• Task to carry out
Print all of the data exactly.

Task input Block Start

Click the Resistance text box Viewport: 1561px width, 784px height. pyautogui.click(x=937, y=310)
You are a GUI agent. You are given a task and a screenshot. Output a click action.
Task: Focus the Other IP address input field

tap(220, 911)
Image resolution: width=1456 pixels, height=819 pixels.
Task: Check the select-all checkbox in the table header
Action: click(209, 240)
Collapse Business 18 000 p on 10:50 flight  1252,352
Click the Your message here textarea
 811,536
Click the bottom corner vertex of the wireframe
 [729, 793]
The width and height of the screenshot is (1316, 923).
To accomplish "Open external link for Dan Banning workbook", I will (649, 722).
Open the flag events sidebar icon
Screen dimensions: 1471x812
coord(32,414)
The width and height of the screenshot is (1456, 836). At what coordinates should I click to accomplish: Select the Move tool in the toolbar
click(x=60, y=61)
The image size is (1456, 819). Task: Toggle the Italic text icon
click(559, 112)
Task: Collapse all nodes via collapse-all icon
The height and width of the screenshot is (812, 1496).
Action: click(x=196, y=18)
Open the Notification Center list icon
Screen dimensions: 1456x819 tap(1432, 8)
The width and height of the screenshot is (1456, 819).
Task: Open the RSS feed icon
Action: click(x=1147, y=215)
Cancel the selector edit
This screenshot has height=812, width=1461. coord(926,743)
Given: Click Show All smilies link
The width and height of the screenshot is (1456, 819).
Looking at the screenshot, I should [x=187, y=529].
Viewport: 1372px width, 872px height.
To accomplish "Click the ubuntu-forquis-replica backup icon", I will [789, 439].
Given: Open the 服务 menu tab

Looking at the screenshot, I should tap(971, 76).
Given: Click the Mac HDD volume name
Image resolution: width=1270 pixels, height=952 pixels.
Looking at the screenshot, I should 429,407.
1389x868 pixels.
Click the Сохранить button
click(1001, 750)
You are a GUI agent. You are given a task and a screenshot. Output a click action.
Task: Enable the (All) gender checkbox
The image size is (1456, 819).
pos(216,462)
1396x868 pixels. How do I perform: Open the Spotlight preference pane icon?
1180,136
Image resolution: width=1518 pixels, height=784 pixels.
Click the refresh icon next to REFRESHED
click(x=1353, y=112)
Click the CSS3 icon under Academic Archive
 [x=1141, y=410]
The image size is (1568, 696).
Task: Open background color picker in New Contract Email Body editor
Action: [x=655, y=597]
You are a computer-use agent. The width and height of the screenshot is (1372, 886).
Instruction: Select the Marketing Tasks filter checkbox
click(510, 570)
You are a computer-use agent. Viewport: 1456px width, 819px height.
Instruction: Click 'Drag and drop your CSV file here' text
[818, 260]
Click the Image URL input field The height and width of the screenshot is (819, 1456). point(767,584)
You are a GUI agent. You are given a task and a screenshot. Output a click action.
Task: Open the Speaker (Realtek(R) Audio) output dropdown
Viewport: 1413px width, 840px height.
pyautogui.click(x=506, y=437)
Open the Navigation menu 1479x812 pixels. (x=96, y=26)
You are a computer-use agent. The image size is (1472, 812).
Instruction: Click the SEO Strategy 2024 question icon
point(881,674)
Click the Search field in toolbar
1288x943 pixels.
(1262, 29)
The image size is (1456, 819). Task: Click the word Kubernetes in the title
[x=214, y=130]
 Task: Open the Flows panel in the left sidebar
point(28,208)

Task input Block End

• Expected output
Click the Resistance text box Viewport: 1561px width, 784px height. pyautogui.click(x=937, y=310)
You are a GUI agent. You are given a task and a screenshot. Output a click action.
Task: Focus the Other IP address input field

tap(220, 911)
Image resolution: width=1456 pixels, height=819 pixels.
Task: Check the select-all checkbox in the table header
Action: click(209, 240)
Collapse Business 18 000 p on 10:50 flight  1252,352
Click the Your message here textarea
 811,536
Click the bottom corner vertex of the wireframe
 [729, 793]
The width and height of the screenshot is (1316, 923).
To accomplish "Open external link for Dan Banning workbook", I will (649, 722).
Open the flag events sidebar icon
Screen dimensions: 1471x812
coord(32,414)
The width and height of the screenshot is (1456, 836). At what coordinates should I click to accomplish: Select the Move tool in the toolbar
click(x=60, y=61)
The image size is (1456, 819). Task: Toggle the Italic text icon
click(559, 112)
Task: Collapse all nodes via collapse-all icon
The height and width of the screenshot is (812, 1496).
Action: click(x=196, y=18)
Open the Notification Center list icon
Screen dimensions: 1456x819 tap(1432, 8)
The width and height of the screenshot is (1456, 819).
Task: Open the RSS feed icon
Action: click(x=1147, y=215)
Cancel the selector edit
This screenshot has height=812, width=1461. coord(926,743)
Given: Click Show All smilies link
The width and height of the screenshot is (1456, 819).
Looking at the screenshot, I should [x=187, y=529].
Viewport: 1372px width, 872px height.
To accomplish "Click the ubuntu-forquis-replica backup icon", I will [789, 439].
Given: Open the 服务 menu tab

Looking at the screenshot, I should tap(971, 76).
Given: Click the Mac HDD volume name
Image resolution: width=1270 pixels, height=952 pixels.
Looking at the screenshot, I should 429,407.
1389x868 pixels.
Click the Сохранить button
click(1001, 750)
You are a GUI agent. You are given a task and a screenshot. Output a click action.
Task: Enable the (All) gender checkbox
The image size is (1456, 819).
pos(216,462)
1396x868 pixels. How do I perform: Open the Spotlight preference pane icon?
1180,136
Image resolution: width=1518 pixels, height=784 pixels.
Click the refresh icon next to REFRESHED
click(x=1353, y=112)
Click the CSS3 icon under Academic Archive
 [x=1141, y=410]
The image size is (1568, 696).
Task: Open background color picker in New Contract Email Body editor
Action: [x=655, y=597]
You are a computer-use agent. The width and height of the screenshot is (1372, 886).
Instruction: Select the Marketing Tasks filter checkbox
click(510, 570)
You are a computer-use agent. Viewport: 1456px width, 819px height.
Instruction: Click 'Drag and drop your CSV file here' text
[818, 260]
Click the Image URL input field The height and width of the screenshot is (819, 1456). point(767,584)
You are a GUI agent. You are given a task and a screenshot. Output a click action.
Task: Open the Speaker (Realtek(R) Audio) output dropdown
Viewport: 1413px width, 840px height.
pyautogui.click(x=506, y=437)
Open the Navigation menu 1479x812 pixels. (x=96, y=26)
You are a computer-use agent. The image size is (1472, 812).
Instruction: Click the SEO Strategy 2024 question icon
point(881,674)
Click the Search field in toolbar
1288x943 pixels.
(1262, 29)
The image size is (1456, 819). Task: Click the word Kubernetes in the title
[x=214, y=130]
 Task: Open the Flows panel in the left sidebar
point(28,208)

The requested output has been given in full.